## Problem to solve
In the listing below, locate the line that contains "סטנד אפ (144, 2323)" and the line that contains "מועצה אזורית (174, 2496)". Restate word for word those two lines and every line between them, and nothing else.

## Data for analysis

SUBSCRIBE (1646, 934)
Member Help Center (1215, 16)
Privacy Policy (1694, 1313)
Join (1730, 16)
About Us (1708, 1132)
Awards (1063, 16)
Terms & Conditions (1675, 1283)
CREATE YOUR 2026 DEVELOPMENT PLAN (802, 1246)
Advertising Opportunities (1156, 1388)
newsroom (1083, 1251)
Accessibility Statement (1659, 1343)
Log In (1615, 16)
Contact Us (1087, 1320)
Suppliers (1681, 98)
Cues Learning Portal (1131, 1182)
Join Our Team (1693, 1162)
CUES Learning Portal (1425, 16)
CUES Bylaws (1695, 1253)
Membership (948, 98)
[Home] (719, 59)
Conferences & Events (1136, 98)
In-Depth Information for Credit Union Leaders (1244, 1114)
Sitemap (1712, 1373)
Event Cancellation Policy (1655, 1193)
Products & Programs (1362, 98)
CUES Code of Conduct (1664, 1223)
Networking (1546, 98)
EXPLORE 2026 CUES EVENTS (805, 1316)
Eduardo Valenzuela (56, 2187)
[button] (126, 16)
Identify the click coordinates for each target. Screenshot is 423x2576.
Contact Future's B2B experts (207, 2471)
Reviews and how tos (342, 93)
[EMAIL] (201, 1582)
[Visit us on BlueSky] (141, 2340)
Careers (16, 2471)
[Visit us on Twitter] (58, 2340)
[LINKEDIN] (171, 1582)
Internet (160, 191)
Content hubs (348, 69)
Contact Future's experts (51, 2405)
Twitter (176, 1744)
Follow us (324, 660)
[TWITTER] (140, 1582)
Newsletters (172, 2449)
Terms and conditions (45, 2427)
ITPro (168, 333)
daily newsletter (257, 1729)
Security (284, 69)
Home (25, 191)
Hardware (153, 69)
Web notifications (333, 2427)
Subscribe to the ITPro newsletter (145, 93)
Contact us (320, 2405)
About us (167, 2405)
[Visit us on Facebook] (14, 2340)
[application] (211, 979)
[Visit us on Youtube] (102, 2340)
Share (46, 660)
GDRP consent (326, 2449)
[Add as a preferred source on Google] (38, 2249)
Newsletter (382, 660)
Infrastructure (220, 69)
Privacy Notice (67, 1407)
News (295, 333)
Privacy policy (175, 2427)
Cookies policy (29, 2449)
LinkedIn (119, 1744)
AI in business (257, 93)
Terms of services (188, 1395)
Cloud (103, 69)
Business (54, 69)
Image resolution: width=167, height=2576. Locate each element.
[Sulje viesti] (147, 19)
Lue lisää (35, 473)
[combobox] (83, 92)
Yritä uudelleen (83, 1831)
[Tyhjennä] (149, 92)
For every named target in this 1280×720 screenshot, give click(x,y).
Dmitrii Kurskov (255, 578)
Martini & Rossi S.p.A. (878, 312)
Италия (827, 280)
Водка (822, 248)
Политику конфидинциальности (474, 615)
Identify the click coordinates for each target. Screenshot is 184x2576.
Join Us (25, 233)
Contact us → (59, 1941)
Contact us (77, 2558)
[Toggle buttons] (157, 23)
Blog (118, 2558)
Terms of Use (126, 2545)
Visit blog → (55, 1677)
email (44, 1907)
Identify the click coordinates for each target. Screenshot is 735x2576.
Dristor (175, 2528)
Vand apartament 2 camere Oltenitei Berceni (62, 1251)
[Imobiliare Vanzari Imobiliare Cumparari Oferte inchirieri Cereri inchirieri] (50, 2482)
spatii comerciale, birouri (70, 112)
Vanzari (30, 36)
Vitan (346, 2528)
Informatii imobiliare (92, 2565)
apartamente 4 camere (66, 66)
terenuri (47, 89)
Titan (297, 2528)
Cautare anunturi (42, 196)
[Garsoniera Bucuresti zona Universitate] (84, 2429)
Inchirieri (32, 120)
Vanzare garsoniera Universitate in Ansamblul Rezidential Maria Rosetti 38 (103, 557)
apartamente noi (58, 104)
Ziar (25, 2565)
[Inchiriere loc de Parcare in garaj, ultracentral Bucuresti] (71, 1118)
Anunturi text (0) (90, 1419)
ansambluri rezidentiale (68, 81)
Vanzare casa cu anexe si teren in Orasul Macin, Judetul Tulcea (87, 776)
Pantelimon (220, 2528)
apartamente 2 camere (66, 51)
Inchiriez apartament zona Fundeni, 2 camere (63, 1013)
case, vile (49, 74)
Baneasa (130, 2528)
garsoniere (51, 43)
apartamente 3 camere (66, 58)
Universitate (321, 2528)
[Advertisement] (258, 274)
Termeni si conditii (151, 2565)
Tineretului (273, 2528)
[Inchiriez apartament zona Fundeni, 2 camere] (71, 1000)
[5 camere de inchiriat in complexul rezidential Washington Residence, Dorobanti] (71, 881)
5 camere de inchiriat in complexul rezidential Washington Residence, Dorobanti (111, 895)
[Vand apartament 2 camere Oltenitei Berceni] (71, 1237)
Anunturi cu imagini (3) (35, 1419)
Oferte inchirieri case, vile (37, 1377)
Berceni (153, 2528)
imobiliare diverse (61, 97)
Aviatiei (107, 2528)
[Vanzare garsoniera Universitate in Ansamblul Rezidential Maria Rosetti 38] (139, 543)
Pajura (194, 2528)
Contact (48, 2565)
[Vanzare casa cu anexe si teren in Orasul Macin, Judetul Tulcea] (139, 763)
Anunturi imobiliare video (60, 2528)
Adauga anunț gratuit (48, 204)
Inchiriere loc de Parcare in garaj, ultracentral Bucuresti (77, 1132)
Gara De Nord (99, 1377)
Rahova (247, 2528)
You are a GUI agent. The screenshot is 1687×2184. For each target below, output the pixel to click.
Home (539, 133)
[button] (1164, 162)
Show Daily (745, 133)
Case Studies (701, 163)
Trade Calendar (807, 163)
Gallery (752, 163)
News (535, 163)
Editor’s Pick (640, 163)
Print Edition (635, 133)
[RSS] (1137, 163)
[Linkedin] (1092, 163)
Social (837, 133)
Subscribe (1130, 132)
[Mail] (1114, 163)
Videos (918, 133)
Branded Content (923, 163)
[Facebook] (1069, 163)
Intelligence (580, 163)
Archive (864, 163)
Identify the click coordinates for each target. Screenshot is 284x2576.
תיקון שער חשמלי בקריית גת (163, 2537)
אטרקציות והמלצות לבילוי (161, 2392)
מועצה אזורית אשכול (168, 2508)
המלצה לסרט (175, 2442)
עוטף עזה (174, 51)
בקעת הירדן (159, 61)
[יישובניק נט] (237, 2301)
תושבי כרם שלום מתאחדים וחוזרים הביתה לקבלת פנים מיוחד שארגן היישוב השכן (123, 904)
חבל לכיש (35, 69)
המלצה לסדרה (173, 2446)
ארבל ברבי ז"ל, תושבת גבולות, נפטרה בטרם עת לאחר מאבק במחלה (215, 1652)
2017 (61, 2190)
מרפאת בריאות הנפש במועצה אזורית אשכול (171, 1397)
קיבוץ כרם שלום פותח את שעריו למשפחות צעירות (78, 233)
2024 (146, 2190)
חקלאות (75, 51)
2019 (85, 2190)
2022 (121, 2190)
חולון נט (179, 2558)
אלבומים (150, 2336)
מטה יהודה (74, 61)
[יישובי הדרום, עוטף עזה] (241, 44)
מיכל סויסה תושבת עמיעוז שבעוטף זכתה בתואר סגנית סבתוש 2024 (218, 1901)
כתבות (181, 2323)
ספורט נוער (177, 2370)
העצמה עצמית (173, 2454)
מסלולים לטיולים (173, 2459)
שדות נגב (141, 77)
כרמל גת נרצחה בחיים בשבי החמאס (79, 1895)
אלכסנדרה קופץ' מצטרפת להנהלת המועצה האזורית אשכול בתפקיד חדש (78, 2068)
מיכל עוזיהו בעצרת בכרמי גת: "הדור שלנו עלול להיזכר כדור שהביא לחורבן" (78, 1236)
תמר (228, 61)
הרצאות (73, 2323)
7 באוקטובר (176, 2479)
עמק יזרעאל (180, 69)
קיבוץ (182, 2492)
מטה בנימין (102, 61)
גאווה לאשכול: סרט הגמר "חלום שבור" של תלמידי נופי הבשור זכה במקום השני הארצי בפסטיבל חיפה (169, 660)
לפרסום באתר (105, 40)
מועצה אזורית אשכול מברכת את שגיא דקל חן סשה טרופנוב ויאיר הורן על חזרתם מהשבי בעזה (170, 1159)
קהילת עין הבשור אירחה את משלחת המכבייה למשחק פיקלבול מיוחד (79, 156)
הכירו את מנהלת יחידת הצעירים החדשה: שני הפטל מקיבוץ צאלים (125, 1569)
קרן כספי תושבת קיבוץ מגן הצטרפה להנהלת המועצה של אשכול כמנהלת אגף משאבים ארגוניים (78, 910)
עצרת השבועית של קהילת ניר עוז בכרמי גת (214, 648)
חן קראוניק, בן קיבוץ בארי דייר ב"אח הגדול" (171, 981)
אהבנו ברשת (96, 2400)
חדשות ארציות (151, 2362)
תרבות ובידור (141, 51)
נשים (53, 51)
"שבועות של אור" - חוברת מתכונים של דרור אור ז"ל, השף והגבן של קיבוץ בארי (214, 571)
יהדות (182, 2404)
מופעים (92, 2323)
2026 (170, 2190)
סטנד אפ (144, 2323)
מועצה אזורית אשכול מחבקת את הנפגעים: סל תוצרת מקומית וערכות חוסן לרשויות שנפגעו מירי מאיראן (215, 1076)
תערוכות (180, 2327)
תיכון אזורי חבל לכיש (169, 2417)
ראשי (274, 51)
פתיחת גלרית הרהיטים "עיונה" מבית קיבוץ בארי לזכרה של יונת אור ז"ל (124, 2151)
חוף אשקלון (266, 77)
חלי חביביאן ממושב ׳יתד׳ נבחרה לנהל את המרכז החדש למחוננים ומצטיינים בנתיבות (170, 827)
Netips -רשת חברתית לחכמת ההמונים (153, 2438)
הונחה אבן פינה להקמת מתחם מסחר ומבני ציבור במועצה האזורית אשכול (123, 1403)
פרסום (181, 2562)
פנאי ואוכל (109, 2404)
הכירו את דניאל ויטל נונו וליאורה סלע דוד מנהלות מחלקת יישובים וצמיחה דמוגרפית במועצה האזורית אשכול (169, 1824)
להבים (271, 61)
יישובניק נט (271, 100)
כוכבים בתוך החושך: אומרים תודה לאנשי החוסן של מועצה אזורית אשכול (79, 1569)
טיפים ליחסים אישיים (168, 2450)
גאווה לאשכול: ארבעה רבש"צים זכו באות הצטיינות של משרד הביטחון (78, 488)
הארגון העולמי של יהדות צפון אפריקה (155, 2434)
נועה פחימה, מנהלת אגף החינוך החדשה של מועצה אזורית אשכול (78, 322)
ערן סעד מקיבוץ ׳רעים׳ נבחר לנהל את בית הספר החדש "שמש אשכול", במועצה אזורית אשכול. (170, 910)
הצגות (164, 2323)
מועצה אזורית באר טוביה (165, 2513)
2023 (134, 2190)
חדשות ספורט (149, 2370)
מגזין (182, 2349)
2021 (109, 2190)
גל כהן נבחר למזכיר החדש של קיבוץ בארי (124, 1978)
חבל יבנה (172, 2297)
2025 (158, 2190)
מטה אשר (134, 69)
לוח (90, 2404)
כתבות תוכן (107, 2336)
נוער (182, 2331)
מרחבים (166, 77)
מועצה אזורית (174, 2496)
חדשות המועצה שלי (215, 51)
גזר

## Task answer
סטנד אפ (144, 2323)
מועצה אזורית אשכול מחבקת את הנפגעים: סל תוצרת מקומית וערכות חוסן לרשויות שנפגעו מירי מאיראן (215, 1076)
תערוכות (180, 2327)
תיכון אזורי חבל לכיש (169, 2417)
ראשי (274, 51)
פתיחת גלרית הרהיטים "עיונה" מבית קיבוץ בארי לזכרה של יונת אור ז"ל (124, 2151)
חוף אשקלון (266, 77)
חלי חביביאן ממושב ׳יתד׳ נבחרה לנהל את המרכז החדש למחוננים ומצטיינים בנתיבות (170, 827)
Netips -רשת חברתית לחכמת ההמונים (153, 2438)
הונחה אבן פינה להקמת מתחם מסחר ומבני ציבור במועצה האזורית אשכול (123, 1403)
פרסום (181, 2562)
פנאי ואוכל (109, 2404)
הכירו את דניאל ויטל נונו וליאורה סלע דוד מנהלות מחלקת יישובים וצמיחה דמוגרפית במועצה האזורית אשכול (169, 1824)
להבים (271, 61)
יישובניק נט (271, 100)
כוכבים בתוך החושך: אומרים תודה לאנשי החוסן של מועצה אזורית אשכול (79, 1569)
טיפים ליחסים אישיים (168, 2450)
גאווה לאשכול: ארבעה רבש"צים זכו באות הצטיינות של משרד הביטחון (78, 488)
הארגון העולמי של יהדות צפון אפריקה (155, 2434)
נועה פחימה, מנהלת אגף החינוך החדשה של מועצה אזורית אשכול (78, 322)
ערן סעד מקיבוץ ׳רעים׳ נבחר לנהל את בית הספר החדש "שמש אשכול", במועצה אזורית אשכול. (170, 910)
הצגות (164, 2323)
מועצה אזורית באר טוביה (165, 2513)
2023 (134, 2190)
חדשות ספורט (149, 2370)
מגזין (182, 2349)
2021 (109, 2190)
גל כהן נבחר למזכיר החדש של קיבוץ בארי (124, 1978)
חבל יבנה (172, 2297)
2025 (158, 2190)
מטה אשר (134, 69)
לוח (90, 2404)
כתבות תוכן (107, 2336)
נוער (182, 2331)
מרחבים (166, 77)
מועצה אזורית (174, 2496)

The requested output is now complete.